It's truly amazing: the MSM want to hold Sheehan's feet to the fire on statements she's denied making about Israel while allowing Dick "last throes" Cheney, Condi "mushroom cloud" Rice, George "slam dunk" Tenet, Alberto "quaint" Gonzalez, and George "Mission Accomplished" Bush a free pass.
Cindy, Cohen are just parent that want the truth about the war their son's are fighting
Cohen said essentially the same as Cindy: As a parent he wants the truth or as he said so well
an end to happy talk and denials of error, and a seriousness equal to that of the men and women our country sends into the fight.
More Cohen musings about the war
A Hawk Questions Himself as His Son Goes to War: "
Your son is an infantry officer, shipping out soon for Iraq. How do you feel about that?
Pride, of course -- great pride. And fear. And an occasional burning in the gut, a flare of anger at empty pieties and lame excuses, at flip answers and a lack of urgency, at a failure to hold those at the top to the standards of accountability that the military system rightly imposes on subalterns.

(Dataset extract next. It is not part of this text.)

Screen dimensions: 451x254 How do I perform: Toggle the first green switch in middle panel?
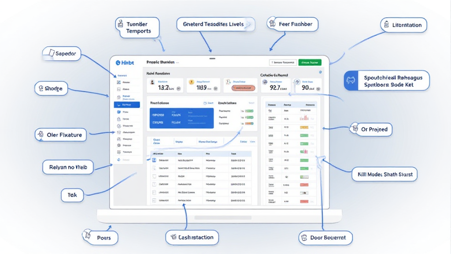250,111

It is a flicker of rage that two years into an insurgency, we still expose our troops in Humvees to the blasts of roadside bombs -- knowing that even the armored version of that humble successor to the Jeep is simply not designed for warfare along guerrilla-infested highways, while, at the same time, knowing that plenty of countries manufacture armored cars that are. It is disbelief at a manpower system that, following its prewar routines, ships soldiers off to war for a year or 15 months, giving them two weeks of leave at the end, when our British comrades, more experienced in these matters and wiser in pacing themselves, ship troops out for half that time, and give them an extra month on top of their regular leave after an operational deployment.
It is the sick feeling that churned inside me at least 18 months ago, when a glib and upbeat Pentagon bureaucrat assured me that the opposition in Iraq consisted of '5,000 bitter-enders and criminals,' even after we had killed at least that many. It flames up when hearing about the veteran who in theory has a year between Iraq rotations, but in fact, because he transferred between units after returning from one tour, will go back to Iraq half a year later, and who, because of 'stop-loss orders' involuntarily extending active duty tours, will find himself in combat nine months after his enlistment runs out. And all this because after 9/11, when so many Americans asked for nothing but an opportunity to serve, we did not expand our Army and Marine Corps when we could, even though we knew we would need more troops.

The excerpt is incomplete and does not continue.